The quantile function takes two additional parameters:

numQuantiles is the number of contiguous intervals to create and returns the separators for the intervals. The number of returned separators is numQuantiles - 1.
includeExtrema is a true or false value indicating whether to include the extrema (min and max) in the resulting separator array. If true, the number of returned values is numQuantiles + 1.

To see how a quantile works, consider a query that results in this set of values for "followers":

{3, 6, 7, 8, 8, 10, 13, 15, 16, 20}

With a quantile operator defined as {"type": "quantile", "numQuantiles": 4}, the result of the operator would be the following array:

[7, 9, 15]

25% of the data has less than 7 followers, 25% has between 7 and 9, 25% has between 9 and 15, and 25% has more than 15.

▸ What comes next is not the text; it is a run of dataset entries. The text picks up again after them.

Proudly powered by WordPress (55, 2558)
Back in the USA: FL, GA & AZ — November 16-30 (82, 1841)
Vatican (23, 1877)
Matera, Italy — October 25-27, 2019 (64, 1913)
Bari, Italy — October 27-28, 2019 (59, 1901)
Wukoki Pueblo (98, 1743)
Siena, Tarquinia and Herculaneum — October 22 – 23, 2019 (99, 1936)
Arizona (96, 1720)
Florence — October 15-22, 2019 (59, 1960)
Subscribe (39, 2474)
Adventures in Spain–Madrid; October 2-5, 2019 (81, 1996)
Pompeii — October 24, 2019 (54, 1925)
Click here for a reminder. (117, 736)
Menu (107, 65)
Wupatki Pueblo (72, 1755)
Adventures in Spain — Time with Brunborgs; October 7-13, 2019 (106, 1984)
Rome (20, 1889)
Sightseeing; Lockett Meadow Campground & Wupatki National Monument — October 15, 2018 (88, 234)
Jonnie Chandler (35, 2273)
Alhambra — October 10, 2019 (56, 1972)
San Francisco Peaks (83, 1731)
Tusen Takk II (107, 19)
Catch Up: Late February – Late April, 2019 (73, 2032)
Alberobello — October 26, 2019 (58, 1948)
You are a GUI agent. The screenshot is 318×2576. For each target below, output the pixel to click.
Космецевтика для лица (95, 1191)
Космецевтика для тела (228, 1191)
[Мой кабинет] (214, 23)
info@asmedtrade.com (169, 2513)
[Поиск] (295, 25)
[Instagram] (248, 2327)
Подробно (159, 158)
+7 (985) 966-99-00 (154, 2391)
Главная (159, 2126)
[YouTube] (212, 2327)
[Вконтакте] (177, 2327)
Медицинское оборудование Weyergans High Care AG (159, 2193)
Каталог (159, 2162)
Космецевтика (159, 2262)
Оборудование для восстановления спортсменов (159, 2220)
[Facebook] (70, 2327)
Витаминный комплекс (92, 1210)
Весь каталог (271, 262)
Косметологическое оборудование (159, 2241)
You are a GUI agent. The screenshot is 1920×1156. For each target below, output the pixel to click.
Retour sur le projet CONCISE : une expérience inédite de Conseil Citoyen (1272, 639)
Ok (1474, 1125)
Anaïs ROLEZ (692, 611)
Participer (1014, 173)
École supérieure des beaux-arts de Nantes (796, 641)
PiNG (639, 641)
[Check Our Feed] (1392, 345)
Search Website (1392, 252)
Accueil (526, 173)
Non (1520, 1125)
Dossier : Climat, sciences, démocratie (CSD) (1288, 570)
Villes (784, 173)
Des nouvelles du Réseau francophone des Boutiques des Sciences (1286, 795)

With a quantile operator defined as {"type": "quantile", "numQuantiles": 4, "includeExtrema": true}, the result of the operator would be the following array:

[3, 7, 9, 15, 20].

With "includeExtrema" == true, the min and max are included in the resulting array, so 25% of the data has between 3 and 7 followers, 25% has between 7 and 9, 25% has between 9 and 15, and 25% has between 15 and 20.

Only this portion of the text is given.